(Stored items)
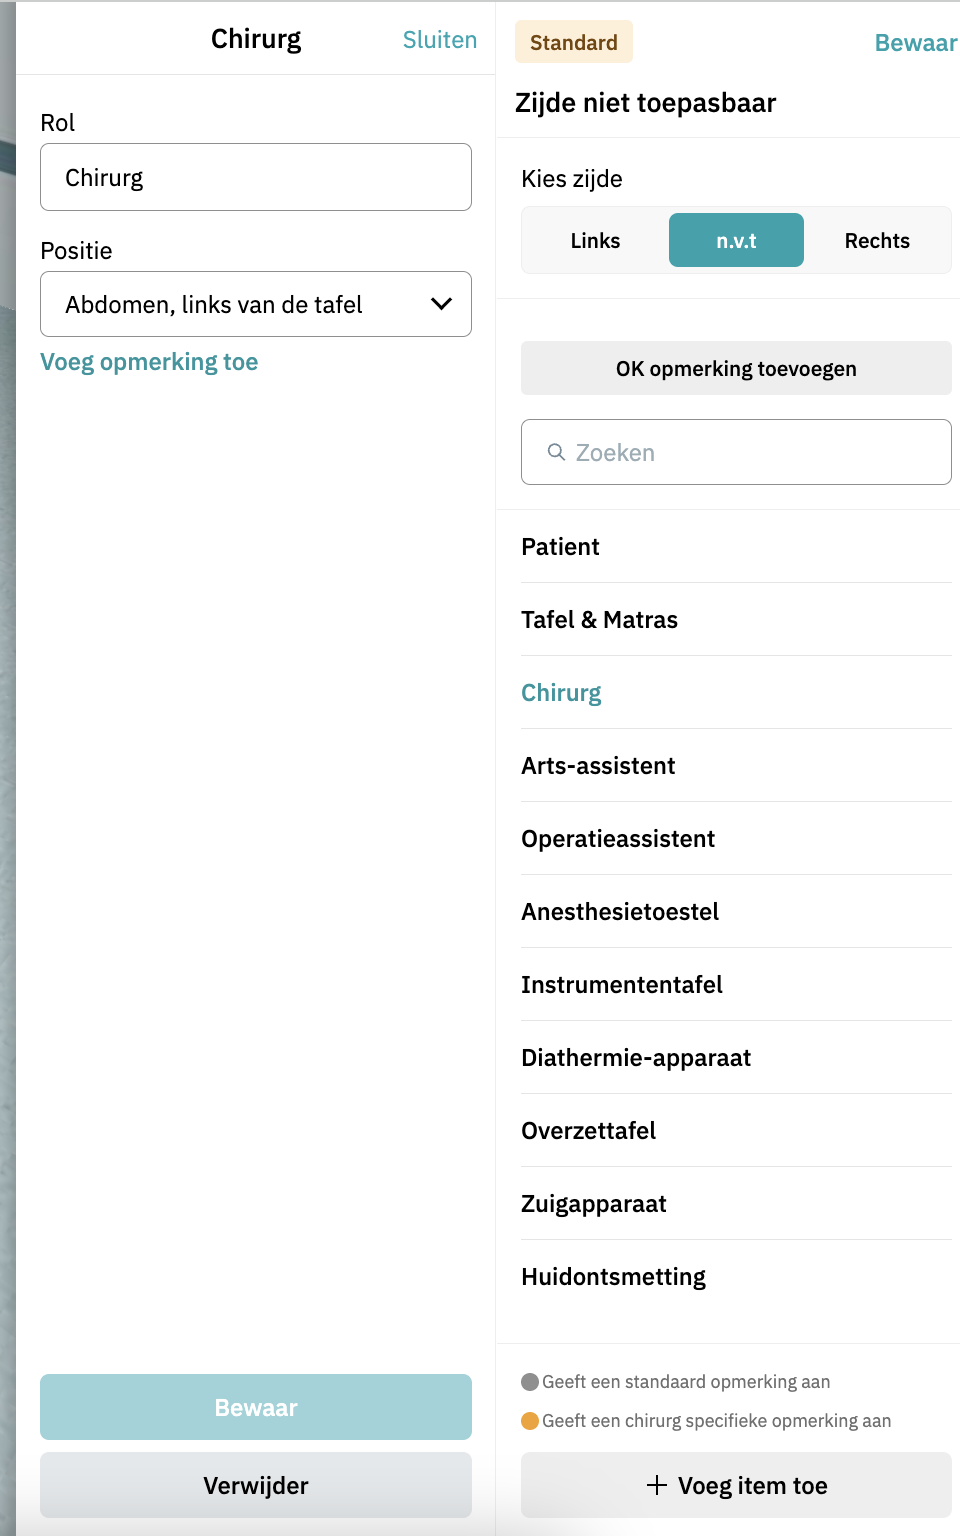Click the plus icon in Voeg item toe
The width and height of the screenshot is (960, 1536).
click(656, 1485)
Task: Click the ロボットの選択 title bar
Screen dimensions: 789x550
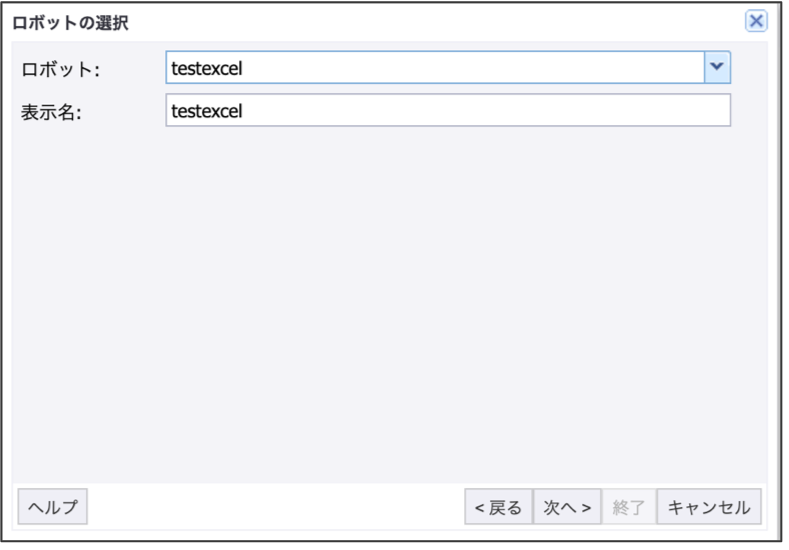Action: tap(380, 21)
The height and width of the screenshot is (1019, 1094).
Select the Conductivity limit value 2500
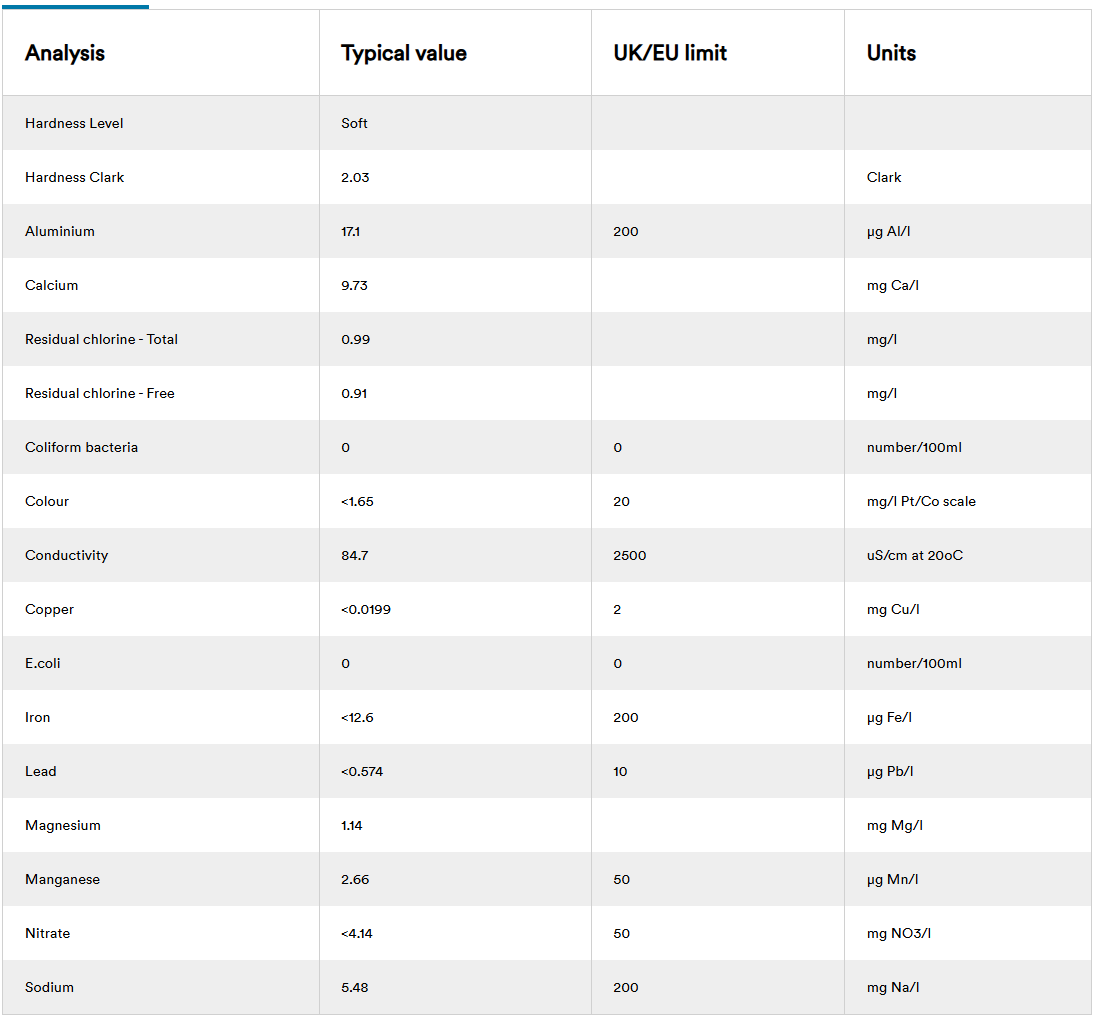[x=629, y=555]
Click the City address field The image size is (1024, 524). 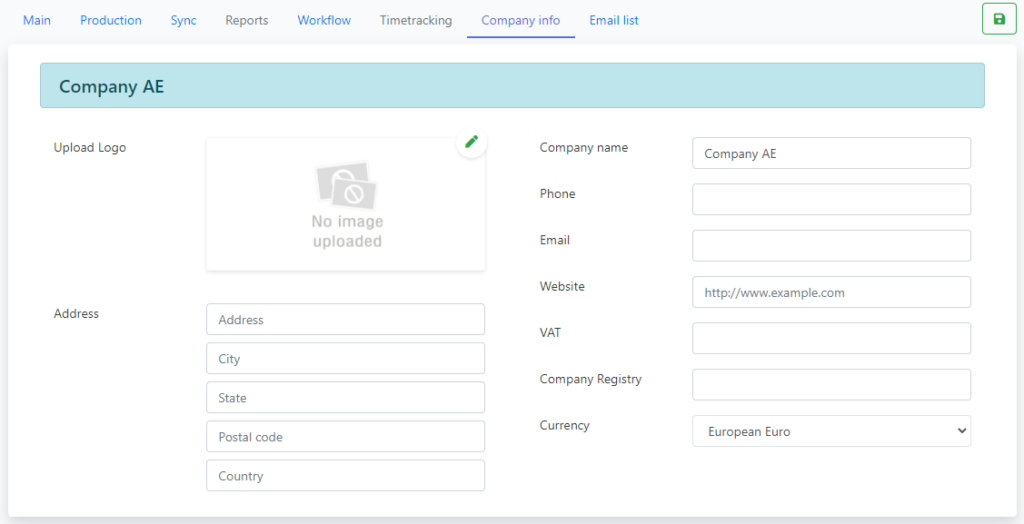(345, 359)
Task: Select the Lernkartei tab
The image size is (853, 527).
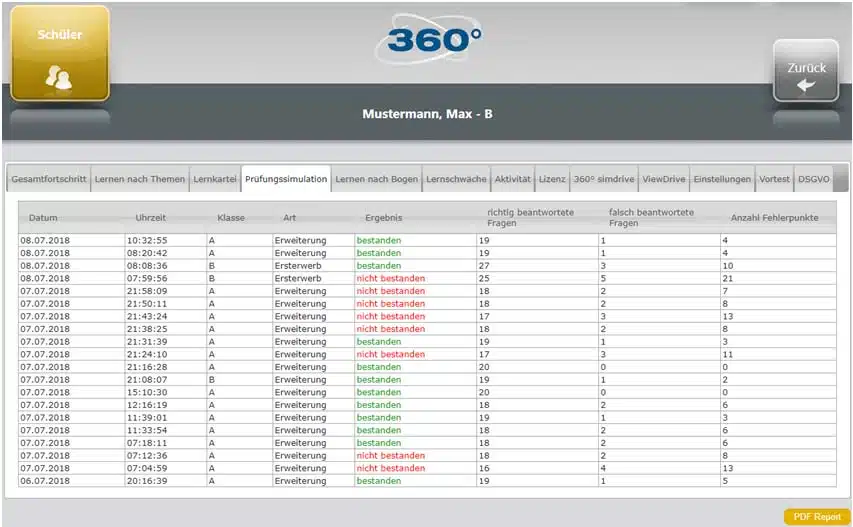Action: [x=215, y=179]
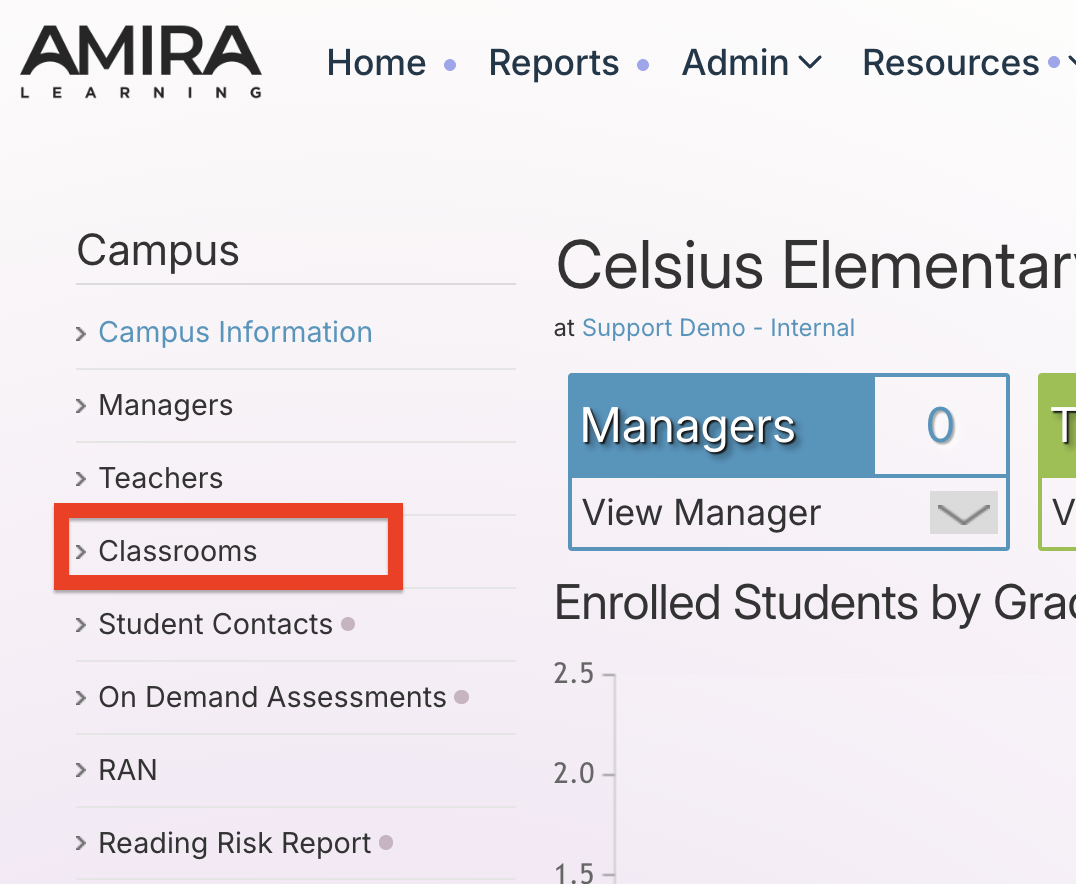Open the Classrooms section chevron
Screen dimensions: 1076x884
(81, 550)
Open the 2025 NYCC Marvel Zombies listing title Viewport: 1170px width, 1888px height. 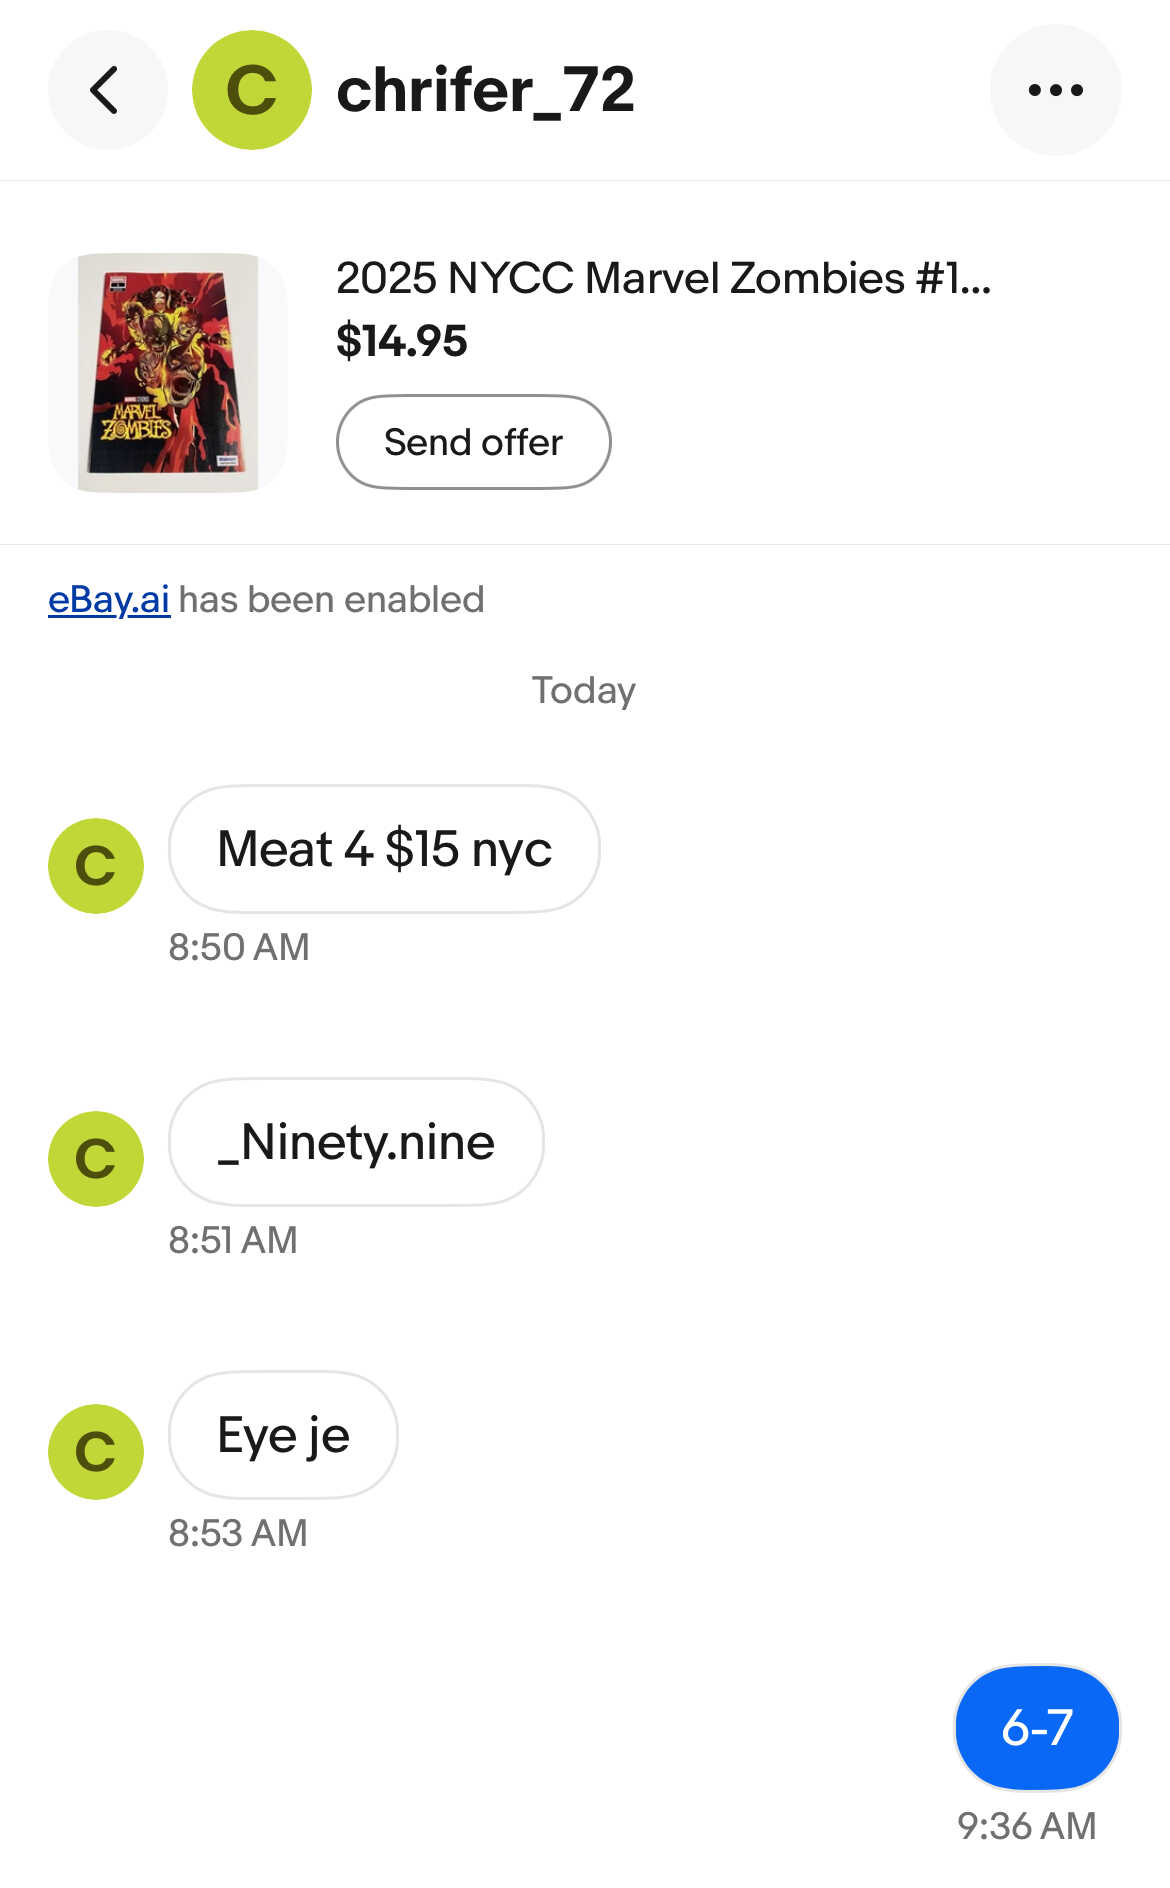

# TASK ITEM:
Restate word for word only the lines that run from the line holding "Task: Select the Lernkartei tab" to the end of the data, both ends kept, leaving every picture out.

# SOLUTION TO THIS PROBLEM:
Task: Select the Lernkartei tab
The image size is (853, 527).
Action: [x=215, y=179]
Open the Classrooms section chevron
Screen dimensions: 1076x884
(81, 550)
Open the 2025 NYCC Marvel Zombies listing title Viewport: 1170px width, 1888px height. 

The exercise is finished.